Balanced for one player. Encounter tables, monster stats, and difficulty scaling are all calibrated for a solo character — not a party of four with a healer. The game is challenging without being routinely lethal, which is the most important balance consideration in any solo RPG.
Complete and self-contained. Everything you need is in the book. No separate GM guide, no supplement required, no oracle system to configure. Open it and start delving.
Half-Pint: The Browser-Based Solo Option
For players who want the easiest possible entry into solo RPG play, Half-Pint is a browser-based solo gamebook that runs on any device — no download, no account, no physical materials needed. Half-Pint follows a halfling burglar through a solo adventure, using D&D-style dice mechanics within a gamebook structure.

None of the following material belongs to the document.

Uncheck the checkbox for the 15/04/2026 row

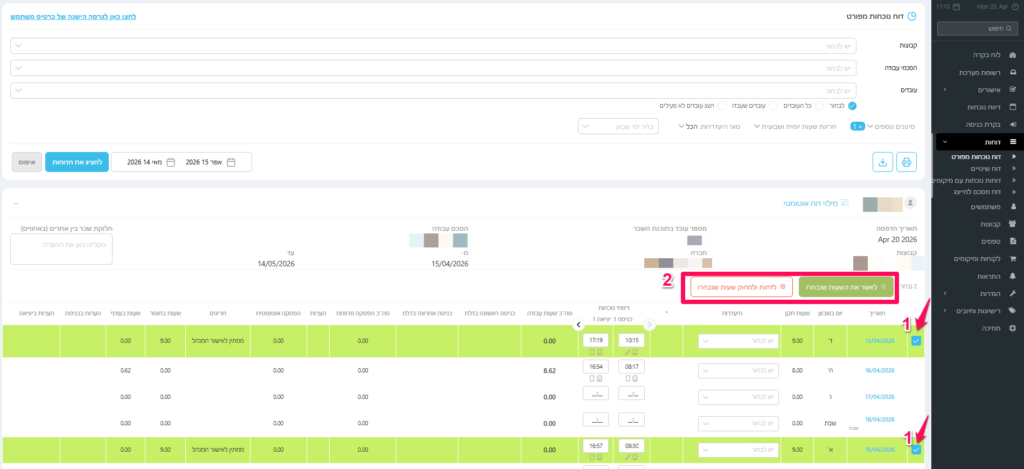tap(916, 341)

Half-Pint is free to play at anvilnink.com/half-pint. It’s the ideal starting point if you want to experience solo RPG play before committing to a physical book purchase — and it installs as a mobile app directly from the browser for seamless on-the-go play.

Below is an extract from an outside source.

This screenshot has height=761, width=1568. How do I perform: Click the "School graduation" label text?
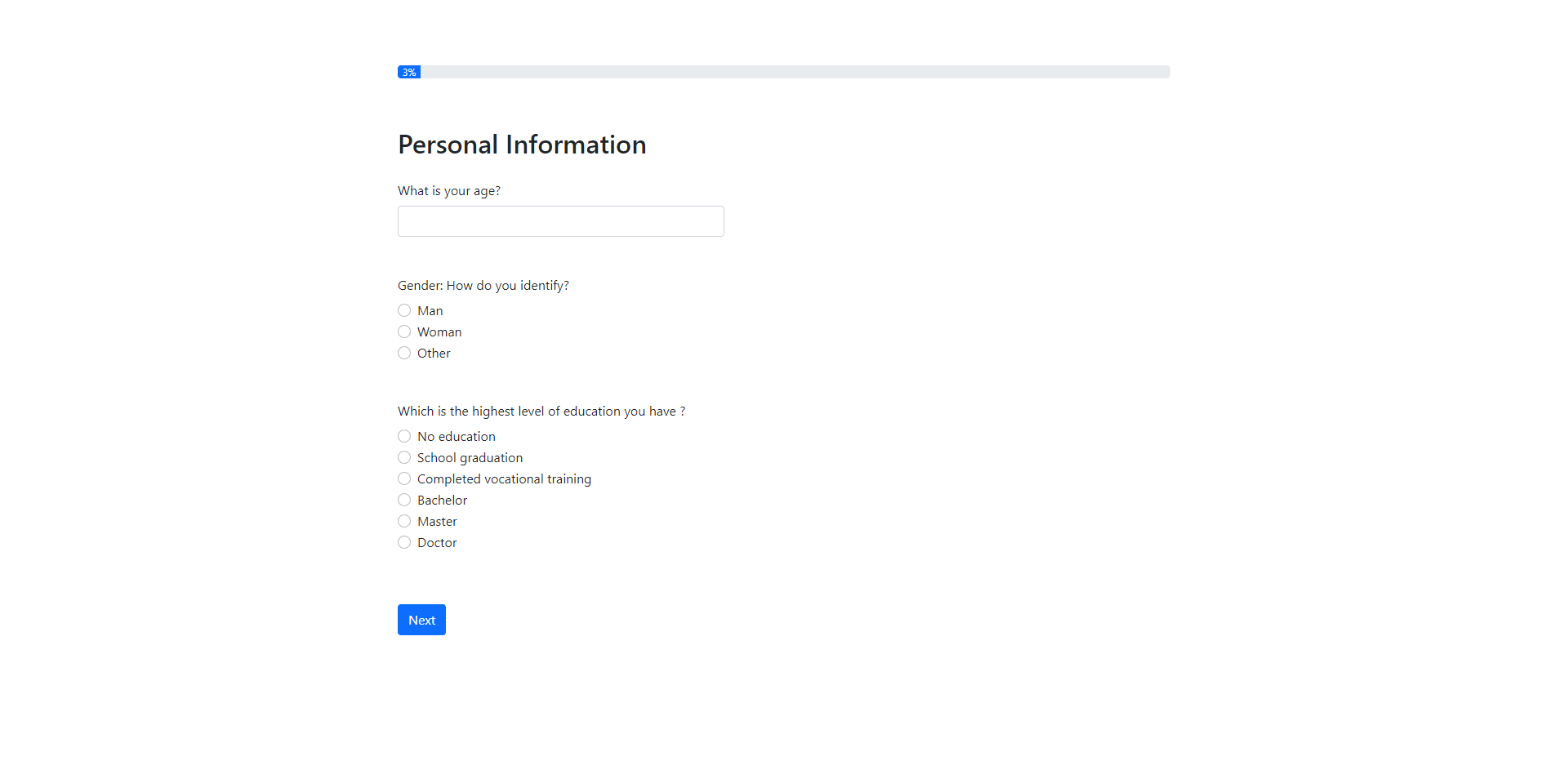coord(470,458)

Which Solo Dungeon Crawler Is Right for You?
You want full D&D 5e rules → Deep Delving
You want the simplest possible start → Half-Pint (browser, free) or Four Against Darkness
You want to play published D&D modules solo → Scarlet Heroes
You want the best free full-RPG option → Ironsworn + Ironsworn: Delve
You want something card-based and fast → Dungeoneer
Frequently Asked Questions
What is the best solo dungeon crawler RPG?

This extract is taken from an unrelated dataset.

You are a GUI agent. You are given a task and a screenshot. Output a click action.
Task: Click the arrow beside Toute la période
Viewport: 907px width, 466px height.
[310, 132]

For D&D 5e players, Deep Delving is the best option — it uses standard 5e rules in a purpose-built solo dungeon crawler format. For a free option that works as a complete RPG, Ironsworn plus the Delve supplement is the most widely recommended starting point.
Can you play D&D as a dungeon crawler alone?
Yes. Deep Delving is built specifically for solo D&D 5e dungeon crawling. Scarlet Heroes is another strong option that lets you play standard published D&D adventures solo. Both handle encounter scaling so solo play stays challenging without being lethal.
Are solo dungeon crawlers as fun as group play?
Different experience, not a lesser one. Solo dungeon crawling gives you complete tactical control, flexible session timing, and personal investment in the character’s survival that group play dilutes. Many players find solo dungeon crawlers more tense and satisfying precisely because every decision rests entirely on you.
Do solo dungeon crawlers work for beginners?
Yes — and they’re often better for beginners than group play. You can read the rules at your own pace, pause whenever you need to look something up, and make mistakes without slowing down a group. Deep Delving and Four Against Darkness are both designed with accessibility in mind.